Asoprisnil (J 867; benzaldehyde, 4-[(11beta, 17beta)-17-methoxy-17-(methoxymethyl)-3-oxoestra-4, 9-dien-11beta-yl]-, 1-oxime) is the prototype of a novel class 11beta-benzaldoxime-substituted selective progesterone receptor modulators (SPRMs) and the first-in-class SPRM to reach an advanced stage of clinical development for the treatment of uterine fibroids and endometriosis. This compound was selected in a drug discovery program aimed to identify progesterone receptor (PR) ligands with predominant agonist but also some antagonist activities. The screening program included a range of receptor binding studies and a hierarchy of in vivo tests. A series of 11beta-benzaldoxime-substituted steroidal compounds exhibiting mixed PR agonist/antagonist effects were synthesized and characterized. For inclusion in this class of compounds, two methods of synthesis were developed and optimized.
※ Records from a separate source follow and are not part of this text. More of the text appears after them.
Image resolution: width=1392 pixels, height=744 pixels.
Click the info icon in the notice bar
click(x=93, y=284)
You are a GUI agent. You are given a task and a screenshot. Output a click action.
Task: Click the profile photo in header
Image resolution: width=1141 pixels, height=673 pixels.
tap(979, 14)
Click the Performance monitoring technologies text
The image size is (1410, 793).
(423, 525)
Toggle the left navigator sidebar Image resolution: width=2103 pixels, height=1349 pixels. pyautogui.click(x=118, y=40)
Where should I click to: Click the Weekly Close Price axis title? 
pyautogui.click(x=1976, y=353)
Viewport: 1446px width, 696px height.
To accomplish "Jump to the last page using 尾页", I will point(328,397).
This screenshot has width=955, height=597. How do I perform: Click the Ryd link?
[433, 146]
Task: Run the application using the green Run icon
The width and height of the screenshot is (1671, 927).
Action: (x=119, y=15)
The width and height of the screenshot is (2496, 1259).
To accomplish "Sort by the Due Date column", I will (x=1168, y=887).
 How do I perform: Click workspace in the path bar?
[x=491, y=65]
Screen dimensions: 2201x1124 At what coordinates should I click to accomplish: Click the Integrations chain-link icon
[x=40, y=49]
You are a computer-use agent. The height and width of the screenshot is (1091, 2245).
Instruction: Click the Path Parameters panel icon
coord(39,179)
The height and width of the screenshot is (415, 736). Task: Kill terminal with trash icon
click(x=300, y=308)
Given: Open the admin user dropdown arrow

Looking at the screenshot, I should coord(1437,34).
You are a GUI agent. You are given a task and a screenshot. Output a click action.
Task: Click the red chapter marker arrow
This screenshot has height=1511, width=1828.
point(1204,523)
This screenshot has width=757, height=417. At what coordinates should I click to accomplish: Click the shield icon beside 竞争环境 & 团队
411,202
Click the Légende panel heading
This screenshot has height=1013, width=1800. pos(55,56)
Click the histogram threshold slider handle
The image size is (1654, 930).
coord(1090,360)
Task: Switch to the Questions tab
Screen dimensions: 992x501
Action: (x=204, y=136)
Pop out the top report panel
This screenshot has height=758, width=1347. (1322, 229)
The 11beta-benzaldoxime-substituted SPRMs showed high PR binding affinities, reduced glucocorticoid receptor affinities compared with the antiprogestin mifepristone, marginal androgen receptor binding affinities, and no binding to estrogen receptors. Animal tests in guinea pigs (luteolysis inhibition assay) and rabbits (McPhail test) constituted the secondary screening tests. A mosaic of progesterone agonist and antagonist effects were found in various models. The most agonistic compounds were selected for further evaluation in animal models with respect to labor induction and endometrial effects. Unlike progesterone antagonists, Asoprisnil and related compounds showed marginal effects on labor and parturition in guinea pigs. Proof-of-concept studies in nonhuman primates revealed endometrial antiproliferative effects of selected compounds, including Asoprisnil and J 1042, in the presence of amenorrhea and follicular phase estradiol concentrations. Asoprisnil was selected for further clinical development. It shows promising results in the treatment of uterine leiomyomata and endometriosis.